• [任务目标]: 把下面这篇树链剖分题解中的一段原样重新打出来：从含有“if (to[i] ^”的那句开始，到“const int& tp)”结束。

• [提供的摘录]:
*-*-*

题意简述
一棵树上有n个节点,编号分别为1到n,每个节点都有一个权值w。
支持3个操作:
I. CHANGE u t : 把结点u的权值改为t
II. QMAX u v: 询问从点u到点v的路径上的节点的最大权值
III. QSUM u v: 询问从点u到点v的路径上的节点的权值和
题解思路
树链剖分
代码
#include <iostream>
#include <algorithm>
#define int long long
const int Maxn = 30001, INF = 0x3f3f3f3f;
int n, u, v, cnt1, cnt2, q, opt;
char st[10];
int h[Maxn], to[Maxn << 1], nxt[Maxn << 1];
int fa[Maxn], dep[Maxn], sz[Maxn], hvs[Maxn], vv[Maxn], top[Maxn];
int va[Maxn], id[Maxn];
struct zkw_Segment_Tree
{
int N;
int mx[Maxn << 2], sum[Maxn << 2];
void build(const int& n)
{
for (N = 1; N < n + 2; N <<= 1);
for (register int i = 1; i <= n; ++i) mx[i + N] = sum[i + N] = va[i];
for (register int i = N; --i; )
{
sum[i] = sum[i << 1] + sum[i << 1 | 1];
mx[i] = std::max(mx[i << 1], mx[i << 1 | 1]);
}
}
void change(const int& x, const int& k)
{
sum[x + N] = mx[x + N] = k;
for (register int i = x + N; i >>= 1; )
{
sum[i] = sum[i << 1] + sum[i << 1 | 1];
mx[i] = std::max(mx[i << 1], mx[i << 1 | 1]);
}
}
int querysm(const int& l, const int& r, int s = 0)
{
for (register int i = l + N - 1, j = r + N + 1; i ^ j ^ 1; i >>= 1, j >>= 1)
{
if (~i & 1) s += sum[i ^ 1];
if ( j & 1) s += sum[j ^ 1];
}
return s;
}
int querymx(const int& l, const int& r, int s = -INF)
{
for (register int i = l + N - 1, j = r + N + 1; i ^ j ^ 1; i >>= 1, j >>= 1)
{
if (~i & 1) s = std::max(s, mx[i ^ 1]);
if ( j & 1) s = std::max(s, mx[j ^ 1]);
}
return s;
}
}sgt;
void add_edge(const int& u, const int& v)
{
to[++cnt1] = v;
nxt[cnt1] = h[u];
h[u] = cnt1;
}
void dfs1(const int& u)
{
sz[u] = 1;
for (register int i = h[u]; i; i = nxt[i])
if (to[i] ^ fa[u])
{
fa[to[i]] = u;
dep[to[i]] = dep[u] + 1;
dfs1(to[i]);
sz[u] += sz[to[i]];
if (sz[to[i]] > sz[hvs[u]]) hvs[u] = to[i];
}
}
void dfs2(const int& u, const int& tp)

*-*-*

用于查找所显示项目的条目

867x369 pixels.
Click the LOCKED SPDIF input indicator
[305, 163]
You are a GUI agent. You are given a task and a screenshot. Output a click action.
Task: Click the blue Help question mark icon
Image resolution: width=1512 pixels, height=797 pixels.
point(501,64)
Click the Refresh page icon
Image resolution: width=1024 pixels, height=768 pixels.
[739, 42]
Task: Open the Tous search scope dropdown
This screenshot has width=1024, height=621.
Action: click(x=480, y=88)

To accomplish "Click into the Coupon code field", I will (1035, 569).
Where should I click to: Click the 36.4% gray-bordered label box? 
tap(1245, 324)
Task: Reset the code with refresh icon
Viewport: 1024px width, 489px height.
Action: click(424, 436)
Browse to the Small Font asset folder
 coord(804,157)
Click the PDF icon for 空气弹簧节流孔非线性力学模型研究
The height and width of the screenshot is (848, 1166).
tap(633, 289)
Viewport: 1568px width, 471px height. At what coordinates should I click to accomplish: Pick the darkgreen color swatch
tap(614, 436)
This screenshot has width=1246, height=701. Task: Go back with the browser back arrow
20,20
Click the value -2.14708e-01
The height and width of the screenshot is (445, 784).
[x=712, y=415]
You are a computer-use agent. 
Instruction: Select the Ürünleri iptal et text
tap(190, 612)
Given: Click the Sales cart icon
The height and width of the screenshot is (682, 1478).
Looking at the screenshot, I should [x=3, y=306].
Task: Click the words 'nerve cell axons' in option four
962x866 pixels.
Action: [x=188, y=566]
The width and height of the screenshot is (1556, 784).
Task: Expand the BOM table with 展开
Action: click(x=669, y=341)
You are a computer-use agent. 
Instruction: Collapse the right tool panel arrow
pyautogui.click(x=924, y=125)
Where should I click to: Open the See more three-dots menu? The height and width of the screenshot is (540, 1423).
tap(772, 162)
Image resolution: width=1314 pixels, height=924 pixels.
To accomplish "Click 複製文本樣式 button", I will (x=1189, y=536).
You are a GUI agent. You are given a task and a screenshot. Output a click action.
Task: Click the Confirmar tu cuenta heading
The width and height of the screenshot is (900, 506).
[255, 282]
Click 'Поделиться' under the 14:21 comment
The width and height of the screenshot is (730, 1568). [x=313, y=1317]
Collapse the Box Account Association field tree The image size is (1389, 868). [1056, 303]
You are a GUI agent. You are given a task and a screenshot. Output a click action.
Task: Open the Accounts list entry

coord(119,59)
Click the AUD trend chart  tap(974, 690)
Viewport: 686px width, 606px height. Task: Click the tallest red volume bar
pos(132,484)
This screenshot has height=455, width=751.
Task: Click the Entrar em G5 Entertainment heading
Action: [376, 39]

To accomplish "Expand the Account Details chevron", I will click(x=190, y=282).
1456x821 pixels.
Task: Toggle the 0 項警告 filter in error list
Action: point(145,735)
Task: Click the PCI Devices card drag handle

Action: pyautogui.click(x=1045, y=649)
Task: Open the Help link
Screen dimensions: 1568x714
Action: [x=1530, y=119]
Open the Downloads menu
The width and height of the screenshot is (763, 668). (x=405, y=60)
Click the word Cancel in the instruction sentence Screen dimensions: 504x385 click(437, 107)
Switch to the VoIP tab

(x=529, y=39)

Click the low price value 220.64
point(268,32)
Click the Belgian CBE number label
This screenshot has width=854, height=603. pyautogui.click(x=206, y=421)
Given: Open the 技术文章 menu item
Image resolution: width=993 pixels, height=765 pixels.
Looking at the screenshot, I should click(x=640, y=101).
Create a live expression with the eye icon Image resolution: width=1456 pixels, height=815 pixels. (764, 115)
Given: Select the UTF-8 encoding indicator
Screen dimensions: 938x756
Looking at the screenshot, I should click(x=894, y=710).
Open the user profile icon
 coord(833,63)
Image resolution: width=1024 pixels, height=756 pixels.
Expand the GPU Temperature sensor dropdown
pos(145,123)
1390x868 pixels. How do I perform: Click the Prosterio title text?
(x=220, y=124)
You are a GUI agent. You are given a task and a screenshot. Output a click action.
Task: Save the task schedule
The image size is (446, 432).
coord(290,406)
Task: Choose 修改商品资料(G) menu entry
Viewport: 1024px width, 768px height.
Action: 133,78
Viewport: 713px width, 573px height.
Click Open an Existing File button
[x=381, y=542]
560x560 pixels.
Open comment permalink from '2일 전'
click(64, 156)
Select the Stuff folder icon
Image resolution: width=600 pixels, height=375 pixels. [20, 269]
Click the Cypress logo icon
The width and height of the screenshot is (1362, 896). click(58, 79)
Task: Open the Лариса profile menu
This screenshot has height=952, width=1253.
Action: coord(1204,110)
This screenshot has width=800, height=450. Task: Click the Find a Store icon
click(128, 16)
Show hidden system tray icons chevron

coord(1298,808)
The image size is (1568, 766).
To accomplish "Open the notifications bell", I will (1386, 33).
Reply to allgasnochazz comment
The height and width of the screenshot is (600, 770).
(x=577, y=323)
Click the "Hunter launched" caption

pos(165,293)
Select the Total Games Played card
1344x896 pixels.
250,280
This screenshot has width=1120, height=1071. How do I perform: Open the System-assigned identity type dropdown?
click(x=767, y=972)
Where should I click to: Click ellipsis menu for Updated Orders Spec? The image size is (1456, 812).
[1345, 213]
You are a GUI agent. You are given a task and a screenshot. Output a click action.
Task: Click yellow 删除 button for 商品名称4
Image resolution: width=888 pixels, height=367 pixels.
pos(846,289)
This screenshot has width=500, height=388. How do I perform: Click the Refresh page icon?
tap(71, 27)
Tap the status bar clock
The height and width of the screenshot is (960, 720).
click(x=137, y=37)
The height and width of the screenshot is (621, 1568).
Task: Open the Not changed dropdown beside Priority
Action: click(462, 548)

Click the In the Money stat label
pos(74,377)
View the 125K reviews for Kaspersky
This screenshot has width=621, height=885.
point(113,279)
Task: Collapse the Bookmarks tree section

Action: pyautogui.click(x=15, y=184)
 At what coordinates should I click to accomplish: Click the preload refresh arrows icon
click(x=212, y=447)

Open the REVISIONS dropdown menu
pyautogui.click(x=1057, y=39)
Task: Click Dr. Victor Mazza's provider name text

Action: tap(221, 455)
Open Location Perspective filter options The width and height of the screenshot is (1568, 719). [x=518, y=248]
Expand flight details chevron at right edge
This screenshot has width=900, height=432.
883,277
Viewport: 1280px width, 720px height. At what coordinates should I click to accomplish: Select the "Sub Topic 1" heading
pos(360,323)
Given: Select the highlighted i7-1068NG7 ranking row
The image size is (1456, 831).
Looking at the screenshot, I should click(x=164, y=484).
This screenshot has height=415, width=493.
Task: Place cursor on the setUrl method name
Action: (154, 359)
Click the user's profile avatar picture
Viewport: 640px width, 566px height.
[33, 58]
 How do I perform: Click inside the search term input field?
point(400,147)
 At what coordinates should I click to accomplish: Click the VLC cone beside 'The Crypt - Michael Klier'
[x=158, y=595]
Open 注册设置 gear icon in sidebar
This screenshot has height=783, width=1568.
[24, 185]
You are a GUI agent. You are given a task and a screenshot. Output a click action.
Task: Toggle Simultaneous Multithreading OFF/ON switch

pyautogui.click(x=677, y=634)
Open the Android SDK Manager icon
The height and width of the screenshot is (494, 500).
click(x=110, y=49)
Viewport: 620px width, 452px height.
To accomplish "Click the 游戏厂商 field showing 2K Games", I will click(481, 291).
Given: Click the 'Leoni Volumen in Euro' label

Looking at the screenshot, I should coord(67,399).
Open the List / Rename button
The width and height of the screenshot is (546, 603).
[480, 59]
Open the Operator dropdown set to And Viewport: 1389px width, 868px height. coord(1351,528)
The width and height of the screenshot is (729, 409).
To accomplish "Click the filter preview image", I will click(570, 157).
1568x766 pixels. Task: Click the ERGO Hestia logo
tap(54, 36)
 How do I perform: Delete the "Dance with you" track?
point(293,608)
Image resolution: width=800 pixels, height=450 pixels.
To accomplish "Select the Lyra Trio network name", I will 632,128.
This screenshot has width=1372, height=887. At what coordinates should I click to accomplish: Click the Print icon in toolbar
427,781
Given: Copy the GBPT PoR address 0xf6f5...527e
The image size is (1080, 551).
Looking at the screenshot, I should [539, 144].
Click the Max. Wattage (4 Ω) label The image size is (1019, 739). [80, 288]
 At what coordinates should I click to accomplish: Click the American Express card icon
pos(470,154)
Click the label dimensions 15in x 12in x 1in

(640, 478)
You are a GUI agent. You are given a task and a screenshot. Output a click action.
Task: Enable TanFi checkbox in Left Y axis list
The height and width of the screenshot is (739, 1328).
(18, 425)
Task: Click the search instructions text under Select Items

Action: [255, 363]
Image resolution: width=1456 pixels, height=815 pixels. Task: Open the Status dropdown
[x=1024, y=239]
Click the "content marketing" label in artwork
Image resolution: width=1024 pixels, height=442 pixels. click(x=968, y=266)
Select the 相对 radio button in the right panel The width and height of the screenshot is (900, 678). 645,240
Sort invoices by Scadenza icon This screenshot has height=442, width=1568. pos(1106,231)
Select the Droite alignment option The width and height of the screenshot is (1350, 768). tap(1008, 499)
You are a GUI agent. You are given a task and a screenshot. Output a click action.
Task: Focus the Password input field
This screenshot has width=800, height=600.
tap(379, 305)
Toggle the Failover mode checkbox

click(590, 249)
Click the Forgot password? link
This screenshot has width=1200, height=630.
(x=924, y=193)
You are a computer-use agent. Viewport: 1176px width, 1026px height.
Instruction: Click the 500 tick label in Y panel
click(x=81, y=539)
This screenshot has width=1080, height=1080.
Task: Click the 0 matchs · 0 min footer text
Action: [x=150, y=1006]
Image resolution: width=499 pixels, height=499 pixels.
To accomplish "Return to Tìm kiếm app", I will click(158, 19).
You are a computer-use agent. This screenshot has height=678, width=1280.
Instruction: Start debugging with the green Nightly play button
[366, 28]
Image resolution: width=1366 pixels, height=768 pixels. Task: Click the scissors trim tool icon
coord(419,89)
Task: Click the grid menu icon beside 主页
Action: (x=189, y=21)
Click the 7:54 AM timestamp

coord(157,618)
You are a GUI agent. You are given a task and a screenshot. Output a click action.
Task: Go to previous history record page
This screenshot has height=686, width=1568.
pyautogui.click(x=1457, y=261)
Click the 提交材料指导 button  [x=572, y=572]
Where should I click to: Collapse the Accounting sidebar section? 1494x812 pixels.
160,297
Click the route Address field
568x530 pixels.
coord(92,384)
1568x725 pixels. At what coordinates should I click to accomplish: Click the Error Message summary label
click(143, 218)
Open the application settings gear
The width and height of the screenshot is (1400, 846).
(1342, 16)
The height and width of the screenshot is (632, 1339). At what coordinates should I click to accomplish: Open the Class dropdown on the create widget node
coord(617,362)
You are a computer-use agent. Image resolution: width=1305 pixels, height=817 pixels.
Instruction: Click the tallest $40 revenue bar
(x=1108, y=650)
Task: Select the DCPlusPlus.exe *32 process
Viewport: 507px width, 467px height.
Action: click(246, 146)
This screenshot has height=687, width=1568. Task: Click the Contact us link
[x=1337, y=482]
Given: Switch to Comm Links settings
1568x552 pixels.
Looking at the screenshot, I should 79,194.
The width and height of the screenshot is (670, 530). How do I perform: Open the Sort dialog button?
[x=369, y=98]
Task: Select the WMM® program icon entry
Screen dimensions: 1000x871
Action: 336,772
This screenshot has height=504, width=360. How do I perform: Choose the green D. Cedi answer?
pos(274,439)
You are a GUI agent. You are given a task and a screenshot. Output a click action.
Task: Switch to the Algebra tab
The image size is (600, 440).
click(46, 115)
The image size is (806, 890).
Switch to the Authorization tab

*-*-*

• [书面回答]:
if (to[i] ^ fa[u])
{
fa[to[i]] = u;
dep[to[i]] = dep[u] + 1;
dfs1(to[i]);
sz[u] += sz[to[i]];
if (sz[to[i]] > sz[hvs[u]]) hvs[u] = to[i];
}
}
void dfs2(const int& u, const int& tp)